The study included 215 large vessel occlusion stroke patients, 193 (90 percent) of whom showed successful angiographic recanalization with mechanical thrombectomy (MT). But even among those patients, 36 percent had abnormal cerebral artery hemodynamics upon TCD evaluation—and that group showed a 2.4-fold increased risk of a poor functional outcome at 90 days versus normal TCD flows, after multivariable adjustment. Poor 90-day outcome was defined as a modified Rankin Scale score of 3 or higher.
The researchers—all from the Medical University of Graz in Austria—noted cerebral blood flow changes after thrombectomy have previously been linked to additional complications or shifting prognoses. But most of those studies used arterial spin labeling MRI, which might not be as practical as TCD due to its high technical requirements and prohibited use in unstable patients.
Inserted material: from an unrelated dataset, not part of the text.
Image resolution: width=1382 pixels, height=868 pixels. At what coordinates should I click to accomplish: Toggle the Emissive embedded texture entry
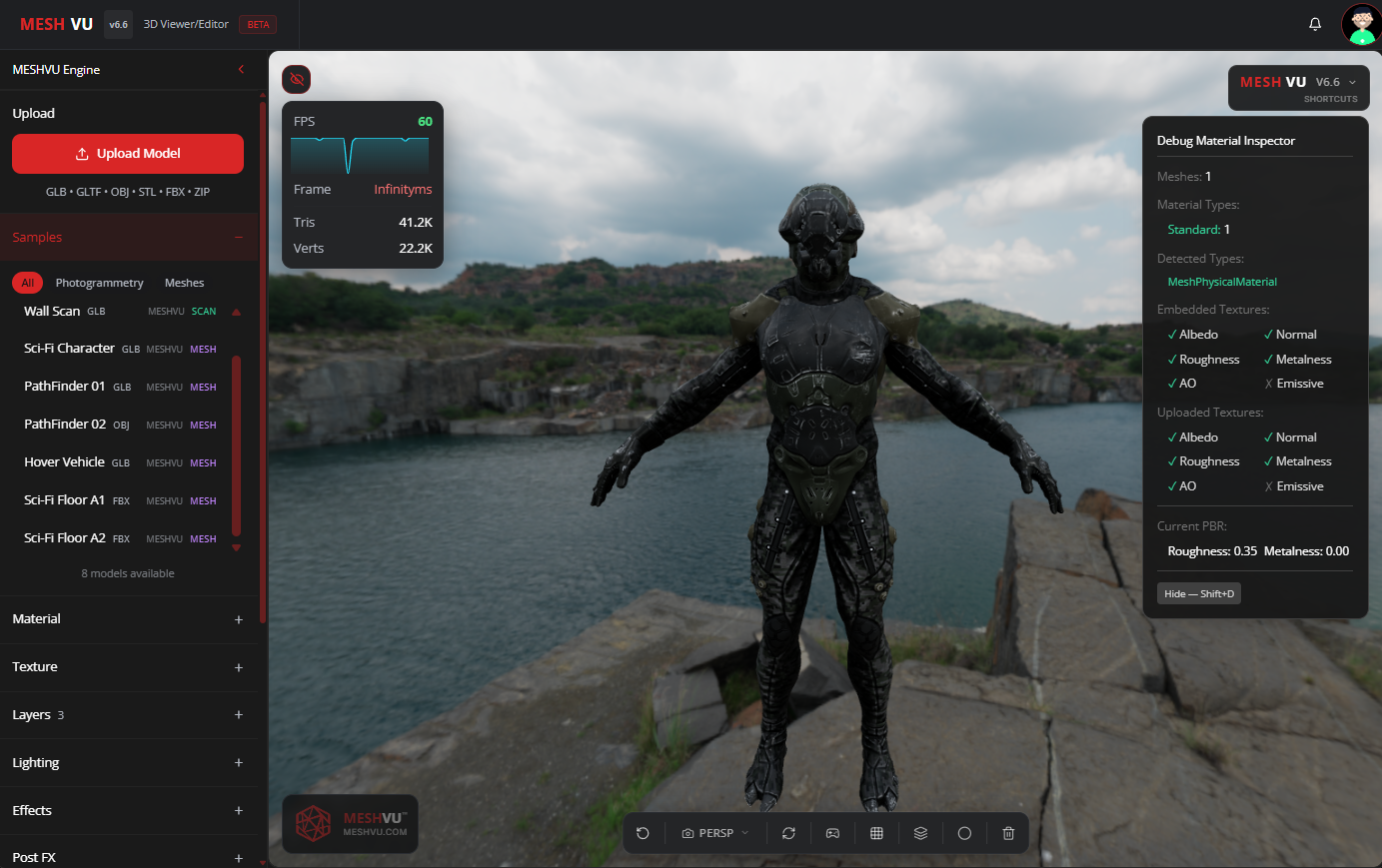(1293, 383)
“The present study supports bedside TCD as a modality of interest to monitor cerebral blood flow and to detect abnormal cerebral hemodynamics in the early period after MT,” wrote Markus Kneihsl, MD, and colleagues.
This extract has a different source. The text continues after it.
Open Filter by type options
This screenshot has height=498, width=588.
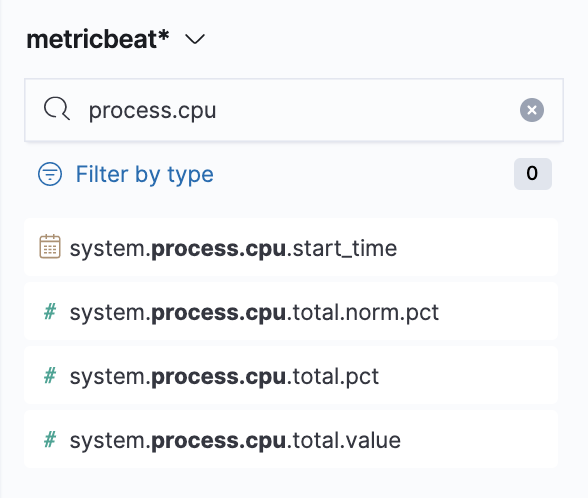tap(144, 174)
TCD was assessed within 72 hours of thrombectomy for all patients, with a median time of eight hours post-intervention.
Sixty-one percent of patients with abnormal blood flow upon TCD had poor 90-day functional outcomes, compared to 41 percent of those with normal TCD flow. For individuals who didn’t receive successful angiographic recanalization, those with normal TCD flows were more likely to have a favorable 90-day prognosis (30 percent versus 8 percent), although that difference wasn’t statistically significant due to the subgroup’s low numbers.
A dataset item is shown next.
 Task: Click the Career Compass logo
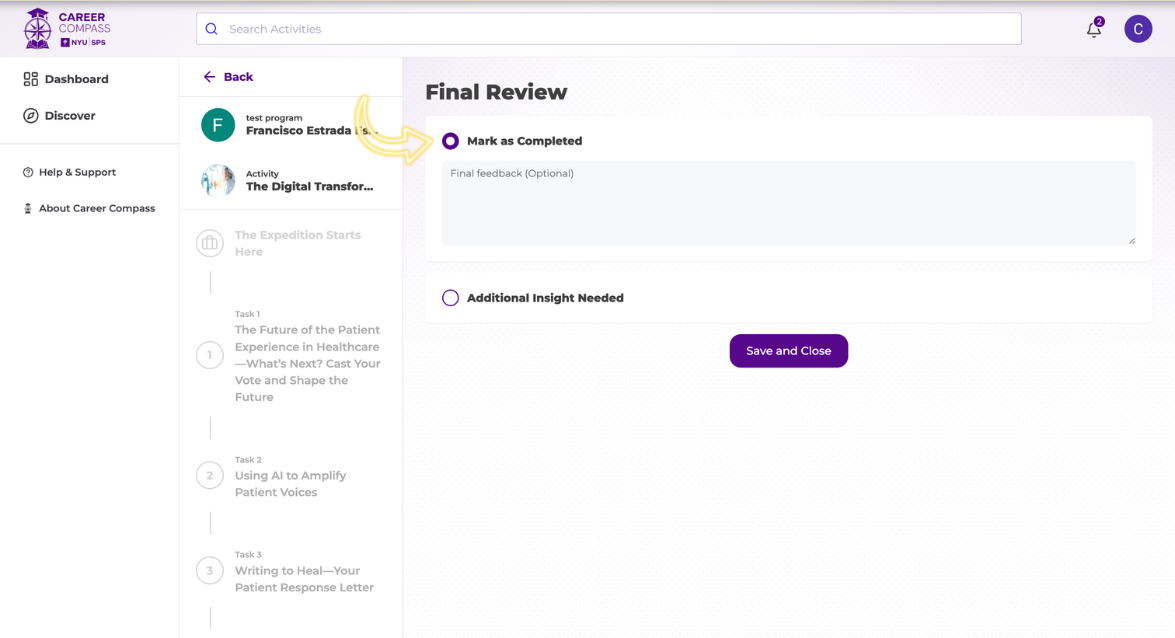pyautogui.click(x=66, y=29)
“The most likely mechanism behind increased (middle cerebral artery) flow velocity is failure of cerebral autoregulation, which appears more likely in patients with large infarcts and may also be associated with hemorrhagic complications because of hyperperfusion,” the authors wrote. “Increased MCA blood flow might have also come from vessel stenosis, but a major contribution seems unlikely as only few patients had also other signs of an underlying MCA stenosis on postinterventional TCD.”
Kneihsl et al. said their analysis was limited by its retrospective design and missing data on some determinants of cerebral blood flow, including collateral status.
“Pathophysiologic assumptions will need to be addressed by larger and prospective studies including serial TCD measurements and parallel information on MCA patency with computed tomography angiography or magnetic resonance angiography and cerebral perfusion,” they wrote.